## DATA TO PROCESS

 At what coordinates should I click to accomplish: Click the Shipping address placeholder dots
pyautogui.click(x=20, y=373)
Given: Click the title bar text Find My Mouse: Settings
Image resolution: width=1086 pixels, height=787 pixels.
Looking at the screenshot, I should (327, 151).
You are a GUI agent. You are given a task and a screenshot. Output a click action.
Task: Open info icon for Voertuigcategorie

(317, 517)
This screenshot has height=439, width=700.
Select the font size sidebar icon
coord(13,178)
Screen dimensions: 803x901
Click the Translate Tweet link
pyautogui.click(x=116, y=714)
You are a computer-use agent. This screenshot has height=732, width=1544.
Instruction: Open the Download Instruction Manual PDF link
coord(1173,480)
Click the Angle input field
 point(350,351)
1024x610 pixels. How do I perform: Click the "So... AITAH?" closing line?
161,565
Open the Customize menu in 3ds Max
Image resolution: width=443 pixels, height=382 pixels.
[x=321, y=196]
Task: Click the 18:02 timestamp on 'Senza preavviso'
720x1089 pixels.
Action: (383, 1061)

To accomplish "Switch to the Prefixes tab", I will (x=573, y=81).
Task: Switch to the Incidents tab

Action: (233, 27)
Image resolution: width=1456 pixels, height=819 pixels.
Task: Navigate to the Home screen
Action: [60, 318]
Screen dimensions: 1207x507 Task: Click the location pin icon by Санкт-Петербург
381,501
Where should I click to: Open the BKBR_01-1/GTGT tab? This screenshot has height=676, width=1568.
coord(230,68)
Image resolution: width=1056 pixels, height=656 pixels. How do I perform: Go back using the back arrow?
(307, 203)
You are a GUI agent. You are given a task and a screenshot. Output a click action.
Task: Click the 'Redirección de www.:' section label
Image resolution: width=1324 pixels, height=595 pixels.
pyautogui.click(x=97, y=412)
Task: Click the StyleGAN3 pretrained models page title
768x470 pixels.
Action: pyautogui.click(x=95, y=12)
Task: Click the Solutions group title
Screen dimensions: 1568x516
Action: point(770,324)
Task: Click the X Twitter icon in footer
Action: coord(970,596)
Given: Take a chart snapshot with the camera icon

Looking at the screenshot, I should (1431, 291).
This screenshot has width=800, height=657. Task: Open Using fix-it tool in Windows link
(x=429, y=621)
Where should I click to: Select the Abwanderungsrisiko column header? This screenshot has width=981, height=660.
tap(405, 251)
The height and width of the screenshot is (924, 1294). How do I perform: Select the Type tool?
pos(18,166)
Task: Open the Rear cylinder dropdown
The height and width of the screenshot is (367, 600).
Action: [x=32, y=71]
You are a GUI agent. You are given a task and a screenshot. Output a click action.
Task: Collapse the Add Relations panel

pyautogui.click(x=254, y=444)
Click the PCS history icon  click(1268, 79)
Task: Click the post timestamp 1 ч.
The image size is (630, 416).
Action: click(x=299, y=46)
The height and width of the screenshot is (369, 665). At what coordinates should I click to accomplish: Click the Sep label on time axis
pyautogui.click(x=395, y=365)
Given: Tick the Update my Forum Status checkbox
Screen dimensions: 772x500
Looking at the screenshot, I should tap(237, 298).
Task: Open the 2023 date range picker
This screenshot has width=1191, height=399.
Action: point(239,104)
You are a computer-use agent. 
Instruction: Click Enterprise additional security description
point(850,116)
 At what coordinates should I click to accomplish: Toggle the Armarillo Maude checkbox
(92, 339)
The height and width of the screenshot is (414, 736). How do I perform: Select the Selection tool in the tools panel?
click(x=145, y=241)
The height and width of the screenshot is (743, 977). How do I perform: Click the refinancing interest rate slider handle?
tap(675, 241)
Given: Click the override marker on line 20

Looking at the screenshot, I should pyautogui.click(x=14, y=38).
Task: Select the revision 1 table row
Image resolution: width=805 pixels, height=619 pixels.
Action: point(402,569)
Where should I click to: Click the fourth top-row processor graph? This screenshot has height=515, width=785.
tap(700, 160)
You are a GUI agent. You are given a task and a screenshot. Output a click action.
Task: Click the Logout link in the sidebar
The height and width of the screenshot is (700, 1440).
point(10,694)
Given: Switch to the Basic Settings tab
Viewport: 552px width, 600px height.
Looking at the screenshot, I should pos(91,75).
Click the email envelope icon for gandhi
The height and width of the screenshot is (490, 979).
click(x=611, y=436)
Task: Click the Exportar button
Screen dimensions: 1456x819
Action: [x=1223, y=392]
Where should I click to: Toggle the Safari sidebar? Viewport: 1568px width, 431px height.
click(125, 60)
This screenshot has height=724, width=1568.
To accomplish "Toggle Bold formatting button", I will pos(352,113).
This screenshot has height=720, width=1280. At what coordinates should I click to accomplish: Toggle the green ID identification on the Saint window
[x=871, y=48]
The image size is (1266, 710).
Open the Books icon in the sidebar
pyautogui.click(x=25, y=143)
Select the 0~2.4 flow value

## WORK ORDER
Write out all the records above one more time, exactly.

## TASK ANSWER
 At what coordinates should I click to accomplish: Click the Shipping address placeholder dots
pyautogui.click(x=20, y=373)
Given: Click the title bar text Find My Mouse: Settings
Image resolution: width=1086 pixels, height=787 pixels.
Looking at the screenshot, I should (327, 151).
You are a GUI agent. You are given a task and a screenshot. Output a click action.
Task: Open info icon for Voertuigcategorie

(317, 517)
This screenshot has height=439, width=700.
Select the font size sidebar icon
coord(13,178)
Screen dimensions: 803x901
Click the Translate Tweet link
pyautogui.click(x=116, y=714)
You are a computer-use agent. This screenshot has height=732, width=1544.
Instruction: Open the Download Instruction Manual PDF link
coord(1173,480)
Click the Angle input field
 point(350,351)
1024x610 pixels. How do I perform: Click the "So... AITAH?" closing line?
161,565
Open the Customize menu in 3ds Max
Image resolution: width=443 pixels, height=382 pixels.
[x=321, y=196]
Task: Click the 18:02 timestamp on 'Senza preavviso'
720x1089 pixels.
Action: (383, 1061)

To accomplish "Switch to the Prefixes tab", I will (x=573, y=81).
Task: Switch to the Incidents tab

Action: (233, 27)
Image resolution: width=1456 pixels, height=819 pixels.
Task: Navigate to the Home screen
Action: [60, 318]
Screen dimensions: 1207x507 Task: Click the location pin icon by Санкт-Петербург
381,501
Where should I click to: Open the BKBR_01-1/GTGT tab? This screenshot has height=676, width=1568.
coord(230,68)
Image resolution: width=1056 pixels, height=656 pixels. How do I perform: Go back using the back arrow?
(307, 203)
You are a GUI agent. You are given a task and a screenshot. Output a click action.
Task: Click the 'Redirección de www.:' section label
Image resolution: width=1324 pixels, height=595 pixels.
pyautogui.click(x=97, y=412)
Task: Click the StyleGAN3 pretrained models page title
768x470 pixels.
Action: pyautogui.click(x=95, y=12)
Task: Click the Solutions group title
Screen dimensions: 1568x516
Action: point(770,324)
Task: Click the X Twitter icon in footer
Action: coord(970,596)
Given: Take a chart snapshot with the camera icon

Looking at the screenshot, I should (1431, 291).
This screenshot has width=800, height=657. Task: Open Using fix-it tool in Windows link
(x=429, y=621)
Where should I click to: Select the Abwanderungsrisiko column header? This screenshot has width=981, height=660.
tap(405, 251)
The height and width of the screenshot is (924, 1294). How do I perform: Select the Type tool?
pos(18,166)
Task: Open the Rear cylinder dropdown
The height and width of the screenshot is (367, 600).
Action: [x=32, y=71]
You are a GUI agent. You are given a task and a screenshot. Output a click action.
Task: Collapse the Add Relations panel

pyautogui.click(x=254, y=444)
Click the PCS history icon  click(1268, 79)
Task: Click the post timestamp 1 ч.
The image size is (630, 416).
Action: click(x=299, y=46)
The height and width of the screenshot is (369, 665). At what coordinates should I click to accomplish: Click the Sep label on time axis
pyautogui.click(x=395, y=365)
Given: Tick the Update my Forum Status checkbox
Screen dimensions: 772x500
Looking at the screenshot, I should tap(237, 298).
Task: Open the 2023 date range picker
This screenshot has width=1191, height=399.
Action: point(239,104)
You are a computer-use agent. 
Instruction: Click Enterprise additional security description
point(850,116)
 At what coordinates should I click to accomplish: Toggle the Armarillo Maude checkbox
(92, 339)
The height and width of the screenshot is (414, 736). How do I perform: Select the Selection tool in the tools panel?
click(x=145, y=241)
The height and width of the screenshot is (743, 977). How do I perform: Click the refinancing interest rate slider handle?
tap(675, 241)
Given: Click the override marker on line 20

Looking at the screenshot, I should pyautogui.click(x=14, y=38).
Task: Select the revision 1 table row
Image resolution: width=805 pixels, height=619 pixels.
Action: point(402,569)
Where should I click to: Click the fourth top-row processor graph? This screenshot has height=515, width=785.
tap(700, 160)
You are a GUI agent. You are given a task and a screenshot. Output a click action.
Task: Click the Logout link in the sidebar
The height and width of the screenshot is (700, 1440).
point(10,694)
Given: Switch to the Basic Settings tab
Viewport: 552px width, 600px height.
Looking at the screenshot, I should pos(91,75).
Click the email envelope icon for gandhi
The height and width of the screenshot is (490, 979).
click(x=611, y=436)
Task: Click the Exportar button
Screen dimensions: 1456x819
Action: [x=1223, y=392]
Where should I click to: Toggle the Safari sidebar? Viewport: 1568px width, 431px height.
click(125, 60)
This screenshot has height=724, width=1568.
To accomplish "Toggle Bold formatting button", I will pos(352,113).
This screenshot has height=720, width=1280. At what coordinates should I click to accomplish: Toggle the green ID identification on the Saint window
[x=871, y=48]
The image size is (1266, 710).
Open the Books icon in the sidebar
pyautogui.click(x=25, y=143)
Select the 0~2.4 flow value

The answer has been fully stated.